• [Data records]
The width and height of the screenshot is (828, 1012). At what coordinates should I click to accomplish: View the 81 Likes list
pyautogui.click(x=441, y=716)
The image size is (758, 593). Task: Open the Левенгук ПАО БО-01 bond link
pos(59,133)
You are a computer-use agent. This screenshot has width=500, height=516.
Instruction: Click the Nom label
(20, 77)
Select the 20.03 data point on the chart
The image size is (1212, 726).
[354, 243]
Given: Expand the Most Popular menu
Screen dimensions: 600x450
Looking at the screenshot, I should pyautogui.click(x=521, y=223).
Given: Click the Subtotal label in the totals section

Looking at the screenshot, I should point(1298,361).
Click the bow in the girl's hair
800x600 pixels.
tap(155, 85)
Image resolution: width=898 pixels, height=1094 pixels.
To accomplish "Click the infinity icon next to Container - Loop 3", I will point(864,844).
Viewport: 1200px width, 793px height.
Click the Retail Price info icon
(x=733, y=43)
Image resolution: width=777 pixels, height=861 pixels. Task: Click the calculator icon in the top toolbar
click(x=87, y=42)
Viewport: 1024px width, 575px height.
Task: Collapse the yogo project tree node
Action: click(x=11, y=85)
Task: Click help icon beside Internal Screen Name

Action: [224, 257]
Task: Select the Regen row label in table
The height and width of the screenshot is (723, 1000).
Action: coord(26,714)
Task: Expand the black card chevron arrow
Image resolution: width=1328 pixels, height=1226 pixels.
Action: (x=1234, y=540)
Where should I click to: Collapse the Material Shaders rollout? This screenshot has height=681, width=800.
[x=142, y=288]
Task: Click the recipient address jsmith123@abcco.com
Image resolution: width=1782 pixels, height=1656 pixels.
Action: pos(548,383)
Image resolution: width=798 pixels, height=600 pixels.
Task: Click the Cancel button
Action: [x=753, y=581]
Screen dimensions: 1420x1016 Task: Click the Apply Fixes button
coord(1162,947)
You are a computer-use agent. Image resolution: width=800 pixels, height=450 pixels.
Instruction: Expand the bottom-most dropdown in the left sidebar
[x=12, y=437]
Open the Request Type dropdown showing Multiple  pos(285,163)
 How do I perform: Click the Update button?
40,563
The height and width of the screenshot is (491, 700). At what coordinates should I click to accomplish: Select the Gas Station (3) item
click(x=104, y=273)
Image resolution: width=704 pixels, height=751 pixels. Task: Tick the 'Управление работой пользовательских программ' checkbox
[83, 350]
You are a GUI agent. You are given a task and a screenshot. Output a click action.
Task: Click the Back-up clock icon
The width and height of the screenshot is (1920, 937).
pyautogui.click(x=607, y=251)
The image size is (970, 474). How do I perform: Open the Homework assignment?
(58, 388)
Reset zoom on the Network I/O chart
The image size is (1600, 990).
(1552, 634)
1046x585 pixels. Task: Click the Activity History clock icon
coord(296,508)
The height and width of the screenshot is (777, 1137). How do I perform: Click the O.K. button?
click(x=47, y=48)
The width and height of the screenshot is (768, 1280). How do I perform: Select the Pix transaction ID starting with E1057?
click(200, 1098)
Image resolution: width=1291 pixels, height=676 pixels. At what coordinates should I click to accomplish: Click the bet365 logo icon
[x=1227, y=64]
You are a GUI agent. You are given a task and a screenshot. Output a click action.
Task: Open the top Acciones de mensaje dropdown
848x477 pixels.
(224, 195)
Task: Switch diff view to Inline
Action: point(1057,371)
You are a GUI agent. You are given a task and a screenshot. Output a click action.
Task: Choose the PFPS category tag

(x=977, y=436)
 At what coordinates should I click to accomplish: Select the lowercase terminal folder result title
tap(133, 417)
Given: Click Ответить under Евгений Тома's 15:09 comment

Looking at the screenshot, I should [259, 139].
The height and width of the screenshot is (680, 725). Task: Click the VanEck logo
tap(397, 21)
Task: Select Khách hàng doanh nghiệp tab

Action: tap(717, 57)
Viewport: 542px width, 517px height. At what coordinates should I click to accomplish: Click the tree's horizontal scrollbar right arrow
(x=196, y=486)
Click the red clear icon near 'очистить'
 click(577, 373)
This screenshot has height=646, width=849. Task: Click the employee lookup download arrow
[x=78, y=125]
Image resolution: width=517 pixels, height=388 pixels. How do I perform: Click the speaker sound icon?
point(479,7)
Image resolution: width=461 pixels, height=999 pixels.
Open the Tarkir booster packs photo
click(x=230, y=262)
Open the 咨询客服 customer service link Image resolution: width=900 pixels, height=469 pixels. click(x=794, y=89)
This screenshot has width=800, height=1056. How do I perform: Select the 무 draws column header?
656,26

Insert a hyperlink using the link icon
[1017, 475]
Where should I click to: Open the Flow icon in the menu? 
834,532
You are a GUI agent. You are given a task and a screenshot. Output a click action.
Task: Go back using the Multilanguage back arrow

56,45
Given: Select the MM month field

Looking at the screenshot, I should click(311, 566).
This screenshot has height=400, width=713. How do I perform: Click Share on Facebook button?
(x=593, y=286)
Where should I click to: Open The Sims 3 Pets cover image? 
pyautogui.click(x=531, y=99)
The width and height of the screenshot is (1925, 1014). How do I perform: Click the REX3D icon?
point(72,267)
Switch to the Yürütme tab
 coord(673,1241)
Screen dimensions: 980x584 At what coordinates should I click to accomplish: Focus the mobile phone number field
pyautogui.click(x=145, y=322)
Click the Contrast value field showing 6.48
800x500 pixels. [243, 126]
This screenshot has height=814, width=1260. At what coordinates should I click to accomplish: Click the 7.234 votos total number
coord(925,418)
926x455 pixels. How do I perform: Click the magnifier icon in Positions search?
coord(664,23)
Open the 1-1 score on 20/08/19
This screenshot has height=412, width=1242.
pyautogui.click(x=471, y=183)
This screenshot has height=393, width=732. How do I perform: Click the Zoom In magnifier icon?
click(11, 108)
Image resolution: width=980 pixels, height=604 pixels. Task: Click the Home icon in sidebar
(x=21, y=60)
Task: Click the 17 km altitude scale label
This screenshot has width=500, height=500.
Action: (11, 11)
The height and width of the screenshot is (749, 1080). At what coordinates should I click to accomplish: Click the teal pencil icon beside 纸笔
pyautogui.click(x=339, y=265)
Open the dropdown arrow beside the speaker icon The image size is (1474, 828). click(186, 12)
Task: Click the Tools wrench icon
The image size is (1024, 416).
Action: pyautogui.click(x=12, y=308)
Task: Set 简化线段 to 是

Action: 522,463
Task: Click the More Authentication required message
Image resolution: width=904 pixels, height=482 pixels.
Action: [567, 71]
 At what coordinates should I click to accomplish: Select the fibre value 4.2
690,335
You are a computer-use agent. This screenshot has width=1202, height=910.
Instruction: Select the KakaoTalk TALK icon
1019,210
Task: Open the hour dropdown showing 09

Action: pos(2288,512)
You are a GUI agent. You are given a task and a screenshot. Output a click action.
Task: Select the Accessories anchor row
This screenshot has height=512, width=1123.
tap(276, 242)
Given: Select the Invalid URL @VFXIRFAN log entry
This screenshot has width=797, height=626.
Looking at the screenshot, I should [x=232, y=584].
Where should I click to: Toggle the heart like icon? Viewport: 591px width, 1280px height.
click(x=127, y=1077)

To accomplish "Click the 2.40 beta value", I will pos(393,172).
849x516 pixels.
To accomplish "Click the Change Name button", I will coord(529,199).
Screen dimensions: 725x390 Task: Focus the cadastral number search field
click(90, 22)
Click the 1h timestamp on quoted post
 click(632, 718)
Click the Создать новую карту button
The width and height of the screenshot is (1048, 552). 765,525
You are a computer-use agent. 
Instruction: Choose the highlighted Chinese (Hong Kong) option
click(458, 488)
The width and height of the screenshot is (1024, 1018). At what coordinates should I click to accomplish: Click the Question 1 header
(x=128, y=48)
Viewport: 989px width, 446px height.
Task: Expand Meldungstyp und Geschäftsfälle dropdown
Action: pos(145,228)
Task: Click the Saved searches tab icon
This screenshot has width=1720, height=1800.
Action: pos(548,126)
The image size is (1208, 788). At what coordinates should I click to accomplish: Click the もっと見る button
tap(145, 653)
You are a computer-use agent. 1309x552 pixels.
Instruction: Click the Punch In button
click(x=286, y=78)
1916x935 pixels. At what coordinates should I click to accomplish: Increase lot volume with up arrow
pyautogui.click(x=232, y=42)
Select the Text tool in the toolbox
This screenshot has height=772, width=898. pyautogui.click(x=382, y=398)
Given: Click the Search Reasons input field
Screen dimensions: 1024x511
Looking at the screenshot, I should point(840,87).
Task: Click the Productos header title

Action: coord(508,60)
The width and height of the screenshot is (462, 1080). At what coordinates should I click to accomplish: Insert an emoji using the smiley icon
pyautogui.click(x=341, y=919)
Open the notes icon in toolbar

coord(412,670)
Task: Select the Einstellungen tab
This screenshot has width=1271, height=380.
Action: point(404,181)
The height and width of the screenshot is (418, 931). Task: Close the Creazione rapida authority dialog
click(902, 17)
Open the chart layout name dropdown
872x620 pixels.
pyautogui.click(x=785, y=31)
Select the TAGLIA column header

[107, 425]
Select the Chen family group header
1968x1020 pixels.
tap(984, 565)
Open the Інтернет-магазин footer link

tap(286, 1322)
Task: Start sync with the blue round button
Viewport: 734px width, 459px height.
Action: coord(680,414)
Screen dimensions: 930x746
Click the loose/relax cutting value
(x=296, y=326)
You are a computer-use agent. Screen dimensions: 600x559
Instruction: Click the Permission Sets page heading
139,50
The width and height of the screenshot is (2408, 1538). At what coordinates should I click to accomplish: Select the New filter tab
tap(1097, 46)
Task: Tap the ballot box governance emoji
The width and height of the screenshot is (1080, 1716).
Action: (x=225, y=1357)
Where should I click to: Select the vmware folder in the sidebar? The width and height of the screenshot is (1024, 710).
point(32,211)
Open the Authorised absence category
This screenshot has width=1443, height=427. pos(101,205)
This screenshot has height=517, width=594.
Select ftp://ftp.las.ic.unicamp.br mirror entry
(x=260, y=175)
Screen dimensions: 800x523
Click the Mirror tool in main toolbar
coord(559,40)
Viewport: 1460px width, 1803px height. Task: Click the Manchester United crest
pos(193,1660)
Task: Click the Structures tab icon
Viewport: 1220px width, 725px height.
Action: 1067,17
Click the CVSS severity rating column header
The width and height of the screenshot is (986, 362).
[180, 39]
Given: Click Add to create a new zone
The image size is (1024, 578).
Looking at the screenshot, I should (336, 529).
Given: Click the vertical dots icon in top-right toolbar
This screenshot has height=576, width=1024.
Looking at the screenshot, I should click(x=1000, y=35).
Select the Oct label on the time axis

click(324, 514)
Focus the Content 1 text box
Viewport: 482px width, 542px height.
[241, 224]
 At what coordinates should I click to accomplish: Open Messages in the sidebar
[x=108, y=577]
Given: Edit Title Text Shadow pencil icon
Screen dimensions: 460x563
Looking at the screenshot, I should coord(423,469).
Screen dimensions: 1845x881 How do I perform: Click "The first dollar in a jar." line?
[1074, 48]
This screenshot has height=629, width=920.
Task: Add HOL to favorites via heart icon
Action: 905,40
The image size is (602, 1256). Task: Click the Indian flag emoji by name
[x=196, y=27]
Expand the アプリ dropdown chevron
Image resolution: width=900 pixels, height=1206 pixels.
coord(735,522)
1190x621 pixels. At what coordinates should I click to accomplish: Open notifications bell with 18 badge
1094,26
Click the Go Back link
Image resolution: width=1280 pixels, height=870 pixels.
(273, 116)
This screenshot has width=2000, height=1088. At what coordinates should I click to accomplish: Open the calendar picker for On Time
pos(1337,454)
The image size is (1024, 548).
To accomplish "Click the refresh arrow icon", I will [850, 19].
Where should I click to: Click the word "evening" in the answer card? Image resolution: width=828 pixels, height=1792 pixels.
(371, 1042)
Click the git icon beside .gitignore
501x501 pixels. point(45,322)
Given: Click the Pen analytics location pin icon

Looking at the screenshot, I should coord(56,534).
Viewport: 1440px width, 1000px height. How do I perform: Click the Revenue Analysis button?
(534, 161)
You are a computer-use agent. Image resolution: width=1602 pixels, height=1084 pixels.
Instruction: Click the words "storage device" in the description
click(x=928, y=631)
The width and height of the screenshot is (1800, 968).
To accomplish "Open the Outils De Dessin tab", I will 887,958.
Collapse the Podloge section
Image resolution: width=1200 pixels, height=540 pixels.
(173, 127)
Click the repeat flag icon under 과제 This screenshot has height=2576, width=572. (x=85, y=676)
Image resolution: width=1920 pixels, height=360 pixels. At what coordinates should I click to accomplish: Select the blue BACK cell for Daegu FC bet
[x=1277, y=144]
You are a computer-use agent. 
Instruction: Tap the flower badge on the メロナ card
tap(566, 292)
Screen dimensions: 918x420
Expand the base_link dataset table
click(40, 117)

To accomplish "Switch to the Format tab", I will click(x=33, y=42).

• [What to produce]
Would you print, exactly as written, every line above from the one holding "Select the Oct label on the time axis" through the one holding "Click the Go Back link", with both included and no other lines?

• [Exercise answer]
Select the Oct label on the time axis

click(324, 514)
Focus the Content 1 text box
Viewport: 482px width, 542px height.
[241, 224]
 At what coordinates should I click to accomplish: Open Messages in the sidebar
[x=108, y=577]
Given: Edit Title Text Shadow pencil icon
Screen dimensions: 460x563
Looking at the screenshot, I should coord(423,469).
Screen dimensions: 1845x881 How do I perform: Click "The first dollar in a jar." line?
[1074, 48]
This screenshot has height=629, width=920.
Task: Add HOL to favorites via heart icon
Action: 905,40
The image size is (602, 1256). Task: Click the Indian flag emoji by name
[x=196, y=27]
Expand the アプリ dropdown chevron
Image resolution: width=900 pixels, height=1206 pixels.
coord(735,522)
1190x621 pixels. At what coordinates should I click to accomplish: Open notifications bell with 18 badge
1094,26
Click the Go Back link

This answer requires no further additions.